La risposta che posso dare al mio interlocutore, ma potrei dire a una vasta schiera di persone convinte che nel momento attuale il nemico sia anche lo sconforto che la situazione attuale può indurre, è articolabile in alcuni punti. Il primo, il più importante, è il dovere della verità, così come appare al ricercatore al meglio della propria conoscenza, dei dati disponibili e dei propri mezzi di analisi. Questo tipo di verità – che consiste non certo nell’asserzione certa e dogmatica circa qualche aspetto del mondo, ma nella verità su quanto si riesce a trovare con il meglio delle informazioni e dei metodi di cui disponiamo – è anzi l’unica guida etica sicura per lo scienziato, e con essa non è possibile scendere a patti. Il secondo punto consiste nella convinzione che l’illusione può certo essere piacevole, ma è di sicuro pericolosa: in particolare perché il distacco dalla migliore interpretazione dei fatti porta poi infallibilmente a scontrarsi con essi, in una maniera che non è solo dolorosa proprio per il brusco cessare dell’illusione stessa, ma anche perché questi fatti, quando si tratti di una pandemia, possono essere pericolosi e dannosi. Meglio essere consapevoli che ci si sta andando a scontrare contro un muro, piuttosto che farne l’esperienza dopo essersi illusi che il muro non esiste, oppure che è più piccolo o fragile del dovuto e così via.

 

Il terzo punto è che quando si ha una visione più lucida e aderente ai dati disponibili di cosa stia succedendo, è possibile raggiungere una tranquillità e una pace interiore che difficilmente anche la migliore delle bugie può garantire; è questa una sensazione che si potrebbe descrivere come un miglior accordo tra il proprio modello mentale del mondo intorno a noi e ciò che va effettivamente accadendo, ed è la sensazione di intima soddisfazione che deriva dalla conoscenza non superficiale delle cose.

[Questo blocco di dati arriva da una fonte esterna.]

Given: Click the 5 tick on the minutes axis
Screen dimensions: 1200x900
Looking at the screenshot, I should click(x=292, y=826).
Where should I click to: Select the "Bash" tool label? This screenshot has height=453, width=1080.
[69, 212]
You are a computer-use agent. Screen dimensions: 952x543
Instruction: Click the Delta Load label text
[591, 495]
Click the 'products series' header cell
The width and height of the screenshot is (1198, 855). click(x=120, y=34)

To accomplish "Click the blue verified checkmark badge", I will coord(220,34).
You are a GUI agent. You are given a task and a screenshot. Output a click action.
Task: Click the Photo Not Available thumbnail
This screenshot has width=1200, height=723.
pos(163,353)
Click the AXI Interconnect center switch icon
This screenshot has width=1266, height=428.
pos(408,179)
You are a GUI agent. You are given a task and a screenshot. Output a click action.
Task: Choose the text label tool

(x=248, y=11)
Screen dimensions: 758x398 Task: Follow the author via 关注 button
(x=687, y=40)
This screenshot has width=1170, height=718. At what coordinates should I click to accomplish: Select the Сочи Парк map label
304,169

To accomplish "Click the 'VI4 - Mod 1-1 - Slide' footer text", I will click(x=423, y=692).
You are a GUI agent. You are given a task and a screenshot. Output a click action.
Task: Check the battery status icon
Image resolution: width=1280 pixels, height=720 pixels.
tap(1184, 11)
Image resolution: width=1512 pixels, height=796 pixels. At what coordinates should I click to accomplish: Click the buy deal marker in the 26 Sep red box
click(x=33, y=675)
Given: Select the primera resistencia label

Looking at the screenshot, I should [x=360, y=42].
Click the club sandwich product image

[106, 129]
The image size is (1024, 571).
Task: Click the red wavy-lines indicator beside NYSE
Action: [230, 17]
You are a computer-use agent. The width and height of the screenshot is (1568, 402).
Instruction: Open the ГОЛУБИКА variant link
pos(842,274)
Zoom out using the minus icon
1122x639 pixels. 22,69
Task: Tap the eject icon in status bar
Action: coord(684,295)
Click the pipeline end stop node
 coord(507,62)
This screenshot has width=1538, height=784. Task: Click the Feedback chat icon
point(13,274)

Il quarto e ultimo punto riguarda l’idea che i ricercatori debbano separare il pubblico che li ascolta tra chi ci governa e chi è governato, privilegiando la comunicazione più aderente alla verità scientifica nel caso dei primi e una comunicazione più ottimistica e rassicurante verso i secondi. Questa visione è contraria alla democrazia, la quale non può che fondarsi su una conoscenza quanto più diffusa possibile tra i cittadini; è pericoloso immaginare di illuderli, comunicando la verità senza filtri ai soli governanti, ed è contrario allo spirito di apertura, universalità e trasparenza che sono gli ideali dell’impresa scientifica. Il diritto alla scienza di ogni essere umano è traducibile come il diritto alla conoscenza onesta e il più possibile veritiera di quanto l’analisi scientifica è in grado di produrre; e questo diritto, come ampiamente dimostrato altrove, per la comunità scientifica si traduce nel dovere di comunicare ciò che appare più probabilmente vero, al meglio delle conoscenze disponibili e applicando il metodo scientifico.